◆ Exercise requirements ◆
Pull out every line with the word "will" from the entries below.

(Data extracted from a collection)
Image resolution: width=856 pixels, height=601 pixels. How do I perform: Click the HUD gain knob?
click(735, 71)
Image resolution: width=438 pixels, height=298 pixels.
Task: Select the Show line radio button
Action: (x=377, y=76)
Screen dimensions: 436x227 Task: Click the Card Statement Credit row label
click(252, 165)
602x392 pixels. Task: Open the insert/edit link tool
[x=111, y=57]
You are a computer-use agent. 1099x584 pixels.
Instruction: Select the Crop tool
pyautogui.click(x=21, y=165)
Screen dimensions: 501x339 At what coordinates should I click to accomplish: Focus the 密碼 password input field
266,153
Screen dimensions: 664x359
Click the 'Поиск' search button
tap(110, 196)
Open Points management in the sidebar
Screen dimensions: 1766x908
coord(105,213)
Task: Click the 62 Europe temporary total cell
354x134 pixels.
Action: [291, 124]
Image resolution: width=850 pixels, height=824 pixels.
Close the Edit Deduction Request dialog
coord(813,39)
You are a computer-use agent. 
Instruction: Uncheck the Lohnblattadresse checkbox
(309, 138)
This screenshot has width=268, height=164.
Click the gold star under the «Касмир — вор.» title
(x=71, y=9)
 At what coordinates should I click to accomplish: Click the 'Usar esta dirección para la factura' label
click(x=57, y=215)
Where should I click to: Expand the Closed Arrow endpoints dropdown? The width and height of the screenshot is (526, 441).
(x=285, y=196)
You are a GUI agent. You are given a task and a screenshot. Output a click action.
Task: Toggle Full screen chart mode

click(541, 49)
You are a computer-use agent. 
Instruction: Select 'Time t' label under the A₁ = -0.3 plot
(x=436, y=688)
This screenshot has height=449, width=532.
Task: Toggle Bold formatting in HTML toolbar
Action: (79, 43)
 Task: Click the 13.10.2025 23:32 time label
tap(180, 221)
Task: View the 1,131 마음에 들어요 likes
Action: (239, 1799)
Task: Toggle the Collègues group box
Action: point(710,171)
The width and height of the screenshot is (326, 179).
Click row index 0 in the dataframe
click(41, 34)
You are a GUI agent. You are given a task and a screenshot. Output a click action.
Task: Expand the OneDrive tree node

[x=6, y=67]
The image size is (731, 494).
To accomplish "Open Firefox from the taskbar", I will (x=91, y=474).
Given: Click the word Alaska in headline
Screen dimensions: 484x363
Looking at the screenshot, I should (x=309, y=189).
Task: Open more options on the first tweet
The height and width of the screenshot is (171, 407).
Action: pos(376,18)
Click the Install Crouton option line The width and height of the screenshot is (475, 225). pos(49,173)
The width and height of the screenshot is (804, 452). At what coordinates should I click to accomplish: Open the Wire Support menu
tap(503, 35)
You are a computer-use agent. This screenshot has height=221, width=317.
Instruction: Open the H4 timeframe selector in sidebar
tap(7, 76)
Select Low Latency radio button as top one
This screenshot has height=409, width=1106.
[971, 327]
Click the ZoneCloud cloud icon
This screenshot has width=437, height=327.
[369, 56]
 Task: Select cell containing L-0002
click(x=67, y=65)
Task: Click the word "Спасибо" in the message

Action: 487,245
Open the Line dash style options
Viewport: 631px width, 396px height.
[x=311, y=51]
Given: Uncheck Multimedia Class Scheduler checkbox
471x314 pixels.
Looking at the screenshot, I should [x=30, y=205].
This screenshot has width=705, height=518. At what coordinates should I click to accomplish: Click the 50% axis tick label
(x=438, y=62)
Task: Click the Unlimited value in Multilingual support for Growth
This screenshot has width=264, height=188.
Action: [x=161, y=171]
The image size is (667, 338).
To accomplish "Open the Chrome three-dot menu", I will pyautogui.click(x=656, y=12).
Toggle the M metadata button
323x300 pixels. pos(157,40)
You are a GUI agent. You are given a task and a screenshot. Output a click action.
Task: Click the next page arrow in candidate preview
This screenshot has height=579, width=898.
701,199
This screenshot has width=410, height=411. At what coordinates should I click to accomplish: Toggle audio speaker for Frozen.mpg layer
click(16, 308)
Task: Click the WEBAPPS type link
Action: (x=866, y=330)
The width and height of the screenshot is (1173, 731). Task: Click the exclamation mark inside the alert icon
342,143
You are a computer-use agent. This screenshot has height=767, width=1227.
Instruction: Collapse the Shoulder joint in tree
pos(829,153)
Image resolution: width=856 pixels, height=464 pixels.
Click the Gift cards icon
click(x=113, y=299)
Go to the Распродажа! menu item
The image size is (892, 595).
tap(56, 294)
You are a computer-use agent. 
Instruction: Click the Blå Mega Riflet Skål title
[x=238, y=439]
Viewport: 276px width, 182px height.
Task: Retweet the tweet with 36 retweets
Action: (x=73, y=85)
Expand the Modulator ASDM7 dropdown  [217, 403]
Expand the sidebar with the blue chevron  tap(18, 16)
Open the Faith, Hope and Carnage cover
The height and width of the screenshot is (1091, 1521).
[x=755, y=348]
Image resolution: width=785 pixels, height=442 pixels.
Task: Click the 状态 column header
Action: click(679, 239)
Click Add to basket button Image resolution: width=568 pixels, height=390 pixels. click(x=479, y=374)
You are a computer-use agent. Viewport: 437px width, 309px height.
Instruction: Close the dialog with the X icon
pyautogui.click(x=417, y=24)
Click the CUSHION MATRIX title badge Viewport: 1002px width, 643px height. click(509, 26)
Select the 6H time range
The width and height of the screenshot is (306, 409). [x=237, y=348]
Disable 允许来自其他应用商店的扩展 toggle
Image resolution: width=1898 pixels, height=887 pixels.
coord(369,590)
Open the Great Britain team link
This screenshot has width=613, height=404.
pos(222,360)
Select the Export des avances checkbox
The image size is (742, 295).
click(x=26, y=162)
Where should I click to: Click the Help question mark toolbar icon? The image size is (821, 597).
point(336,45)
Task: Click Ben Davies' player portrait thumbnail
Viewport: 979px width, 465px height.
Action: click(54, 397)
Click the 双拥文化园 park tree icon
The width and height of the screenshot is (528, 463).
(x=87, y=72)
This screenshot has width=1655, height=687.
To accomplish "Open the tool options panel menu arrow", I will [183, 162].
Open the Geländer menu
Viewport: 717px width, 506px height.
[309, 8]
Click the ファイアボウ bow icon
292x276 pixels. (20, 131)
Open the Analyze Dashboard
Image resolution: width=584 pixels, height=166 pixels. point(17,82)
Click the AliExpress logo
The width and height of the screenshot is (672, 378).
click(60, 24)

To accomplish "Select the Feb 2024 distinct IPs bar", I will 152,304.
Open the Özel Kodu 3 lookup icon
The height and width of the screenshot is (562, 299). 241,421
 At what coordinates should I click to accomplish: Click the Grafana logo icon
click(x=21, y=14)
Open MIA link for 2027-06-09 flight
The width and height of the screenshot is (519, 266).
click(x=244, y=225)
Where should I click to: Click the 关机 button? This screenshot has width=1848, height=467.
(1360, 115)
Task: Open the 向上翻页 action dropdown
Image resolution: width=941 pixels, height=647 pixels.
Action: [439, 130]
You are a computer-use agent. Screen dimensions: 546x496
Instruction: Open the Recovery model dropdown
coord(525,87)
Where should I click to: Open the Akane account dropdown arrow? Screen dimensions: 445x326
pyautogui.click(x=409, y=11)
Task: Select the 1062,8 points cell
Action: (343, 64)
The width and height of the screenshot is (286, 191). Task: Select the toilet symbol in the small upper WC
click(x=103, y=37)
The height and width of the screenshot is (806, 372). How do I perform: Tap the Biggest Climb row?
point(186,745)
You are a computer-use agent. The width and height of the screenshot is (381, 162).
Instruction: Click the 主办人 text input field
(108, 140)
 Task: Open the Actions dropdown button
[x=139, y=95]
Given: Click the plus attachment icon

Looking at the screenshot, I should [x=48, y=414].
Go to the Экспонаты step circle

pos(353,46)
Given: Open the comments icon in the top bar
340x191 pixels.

◆ Problem solution ◆
To accomplish "Open Firefox from the taskbar", I will (x=91, y=474).
To accomplish "Open the Chrome three-dot menu", I will pyautogui.click(x=656, y=12).
To accomplish "Open the tool options panel menu arrow", I will [183, 162].
To accomplish "Select the Feb 2024 distinct IPs bar", I will 152,304.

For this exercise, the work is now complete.